Routing ThreadPoolExecutor results to originating parent_header/cell #9969

rgbkrk · 2016-09-29T22:47:12Z

Code run in a background thread does not necessarily match the output area with the originating parent_header.

In the case of the jupyter notebook, this means the last cell to be run ends up with stdout or display_data from that prior cell. Is there any way for a user to scope outputs in background threads to target an original cell?

My example above is trivial, but I'll also give context on asychronous background tasks that a user is likely to do:

Database queries (in my case - Hive, Presto, and SparkSQL)
External processes
HTTP Requests

I know @glyph cares about this too. 😉

The text was updated successfully, but these errors were encountered:

rgbkrk · 2016-09-29T22:48:17Z

Ever so slightly related to ipython/ipykernel#109

glyph · 2016-09-30T00:34:52Z

Background threads are nice, but background callables are what I really care about :)

glyph · 2016-09-30T00:35:08Z

Thanks @rgbkrk !

takluyver · 2016-09-30T13:04:49Z

I think to do this we would need some hook which was run when a thread was created, inside the newly created thread. We could use that to take a copy of the parent message ID at the time the thread was created, so that output was routed back to there. However, I don't know of any such hook.

With the proposal for a kernel nanny to capture stdout/stderr at a lower level, I think such low-level output would always have this issue (showing up under the last cell executed), because that output won't be sent with a parent ID. That's probably not terribly important, though.

glyph · 2016-09-30T18:51:48Z

@takluyver There's also the issue of what to do with things created by Tornado timed calls, then.

rgbkrk · 2016-10-05T20:30:51Z

I just realized I failed to include my code for this. Here's a reproduction:

import time
def print_wait(data, timeout):
    time.sleep(timeout)
    print(data)

from concurrent import futures
tp = futures.ThreadPoolExecutor(max_workers=10)

rgbkrk · 2016-10-05T20:31:22Z

I hear you on background callables - we should err on the side of message passing across boundaries.

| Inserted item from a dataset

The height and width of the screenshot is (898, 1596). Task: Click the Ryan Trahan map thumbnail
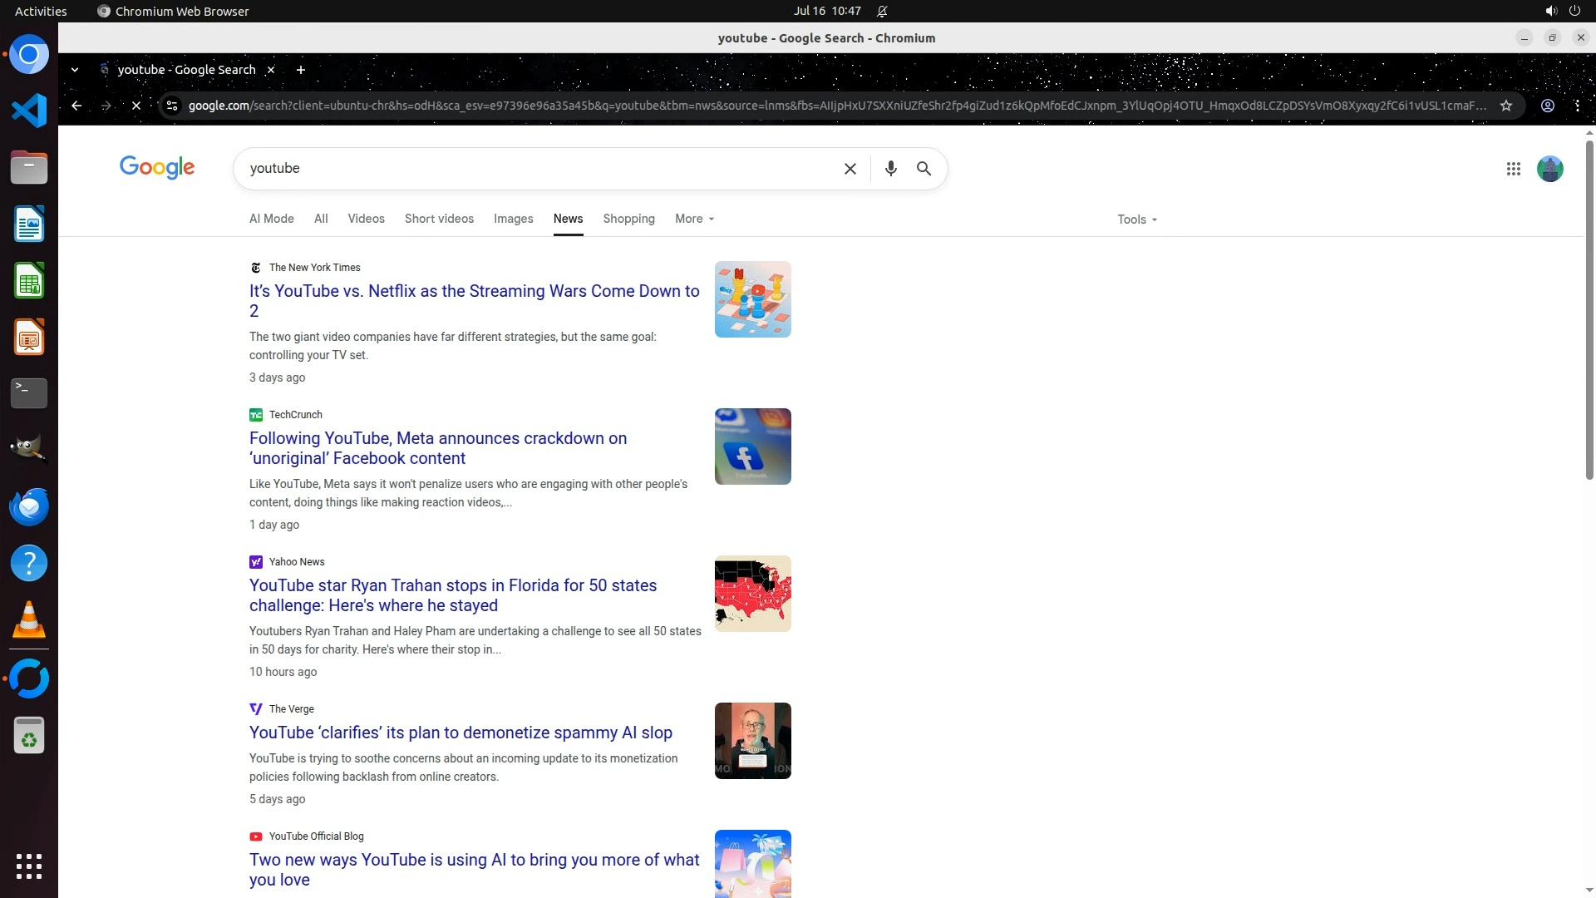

minrk · 2016-10-10T12:27:04Z

It's a bit complicated to track the 'right' cell in general, e.g. is it:

the cell that created the thread?
the cell that 'caused' the execution?

The first is pretty easy to implement, but rarely desirable, because it would route all output to the cell that instantiated the ThreadPool. I don't know how to do 2. without baking awareness of the parent state into a ThreadPool subclass, and at that point I'm not sure now useful it is.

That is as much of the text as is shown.